:: THE REQUEST ::
Format the rows from the line containing "1416x621 pixels." through the line containing "1568x712 pixels. At" as a numbered list, omitting any blank lines.

:: DATA PROVIDED ::
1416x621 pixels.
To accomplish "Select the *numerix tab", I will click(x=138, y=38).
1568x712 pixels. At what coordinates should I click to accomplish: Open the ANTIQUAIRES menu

---

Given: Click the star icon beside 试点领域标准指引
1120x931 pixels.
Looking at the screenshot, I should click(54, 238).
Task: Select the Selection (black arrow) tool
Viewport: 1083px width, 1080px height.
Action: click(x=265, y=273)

:: EXERCISE RESPONSE ::
1. 1416x621 pixels.
2. To accomplish "Select the *numerix tab", I will click(x=138, y=38).
3. 1568x712 pixels. At what coordinates should I click to accomplish: Open the ANTIQUAIRES menu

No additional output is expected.